Article
12 December 2023
£100,000 FOR THE MOST EXCITING BANKNOTE TO COME ON TO THE MARKET THIS YEAR
“The most exciting banknote to come to market anywhere in the world this year.” That is how Noonans’ Head of Banknotes, Andrew Pattison, described the 1941 portrait 100 Fils of King Faisal II of Iraq offered in this sale.
The £100,000 hammer price, paid by a lifetime collector or Iraqi banknotes, fully justified the comment.
The specimen 100 Fils dated from 1941, had the serial number O/00 000000 and was decorated with a portrait of King Faisal II as a young boy.
Consigned by the family of Mr Abraham Elkabir (sometimes known as Ibrahim El-Kabir), Accountant-General of Iraq from 1927 until 1934, and Director-General of the Ministry of Finance for long periods thereafter, the note had never been on the market before.
“It is an almost mythical banknote; it had never been offered at auction before and is unlikely to ever come up again,” said Andrew Pattison. “The note was issued for a matter of weeks and only a single low-grade example is believed to have survived. For dedicated collectors of Iraq, this auction represented the only chance to complete the Iraq series once and for all.”
A specimen 50 Fils from 1944 with the serial number A000000, consigned by the same vendor, took £50,000 against an estimate of £30,000-40,000.
The sale also included the first major part of the Peter Holland Collection – a superb group of world notes from China, Hyderabad, Ceylon, and Sweden, as well South Africa. Many of these notes had not appeared in auction anywhere for well over a decade.
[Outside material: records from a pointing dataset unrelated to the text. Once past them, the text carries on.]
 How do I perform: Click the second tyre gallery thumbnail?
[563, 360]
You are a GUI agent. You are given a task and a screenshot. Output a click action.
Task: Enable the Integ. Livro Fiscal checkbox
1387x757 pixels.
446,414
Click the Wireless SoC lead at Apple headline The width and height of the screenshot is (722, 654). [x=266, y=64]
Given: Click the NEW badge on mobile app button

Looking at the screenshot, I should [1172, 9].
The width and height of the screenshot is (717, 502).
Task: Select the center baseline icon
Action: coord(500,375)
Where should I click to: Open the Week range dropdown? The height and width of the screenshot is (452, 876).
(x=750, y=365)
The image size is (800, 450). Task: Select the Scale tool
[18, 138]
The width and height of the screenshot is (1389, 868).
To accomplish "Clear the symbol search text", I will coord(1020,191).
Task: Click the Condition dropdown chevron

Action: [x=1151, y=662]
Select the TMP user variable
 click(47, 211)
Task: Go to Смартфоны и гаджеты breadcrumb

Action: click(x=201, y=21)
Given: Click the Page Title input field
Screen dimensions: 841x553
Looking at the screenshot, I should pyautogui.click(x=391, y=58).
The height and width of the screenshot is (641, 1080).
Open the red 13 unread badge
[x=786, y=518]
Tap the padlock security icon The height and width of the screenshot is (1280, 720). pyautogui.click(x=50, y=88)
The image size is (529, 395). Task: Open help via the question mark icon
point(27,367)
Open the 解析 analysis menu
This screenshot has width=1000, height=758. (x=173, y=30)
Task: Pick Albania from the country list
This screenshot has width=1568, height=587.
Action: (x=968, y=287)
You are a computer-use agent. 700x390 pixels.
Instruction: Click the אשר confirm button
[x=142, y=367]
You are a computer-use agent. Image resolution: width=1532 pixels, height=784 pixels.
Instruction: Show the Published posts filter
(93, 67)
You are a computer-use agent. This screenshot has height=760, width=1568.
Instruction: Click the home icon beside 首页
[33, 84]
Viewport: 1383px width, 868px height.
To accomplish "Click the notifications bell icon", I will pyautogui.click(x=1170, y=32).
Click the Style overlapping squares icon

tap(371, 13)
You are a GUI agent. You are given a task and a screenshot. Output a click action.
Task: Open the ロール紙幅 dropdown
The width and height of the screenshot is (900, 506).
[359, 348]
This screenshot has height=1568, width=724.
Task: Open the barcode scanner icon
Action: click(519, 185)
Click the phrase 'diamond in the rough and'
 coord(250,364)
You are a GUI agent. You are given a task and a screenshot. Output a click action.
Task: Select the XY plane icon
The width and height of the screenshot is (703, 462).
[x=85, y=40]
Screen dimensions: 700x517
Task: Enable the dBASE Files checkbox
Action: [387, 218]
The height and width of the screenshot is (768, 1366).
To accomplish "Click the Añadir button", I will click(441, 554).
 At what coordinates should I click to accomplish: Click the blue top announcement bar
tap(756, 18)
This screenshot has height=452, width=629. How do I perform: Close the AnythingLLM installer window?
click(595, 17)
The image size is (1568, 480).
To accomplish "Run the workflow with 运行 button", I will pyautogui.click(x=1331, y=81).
The highest denomination and rarest Swedish note ever produced sold here for £17,000. From the Sveriges Riksbank in Sweden, the 10,000 Kronor note dated from 1939 to a major world banknotes collector from Eastern Europe. As Andrew Pattison explained: “When this note was issued, it was worth the equivalent of four kilograms of solid gold and would easily have purchased an average house.”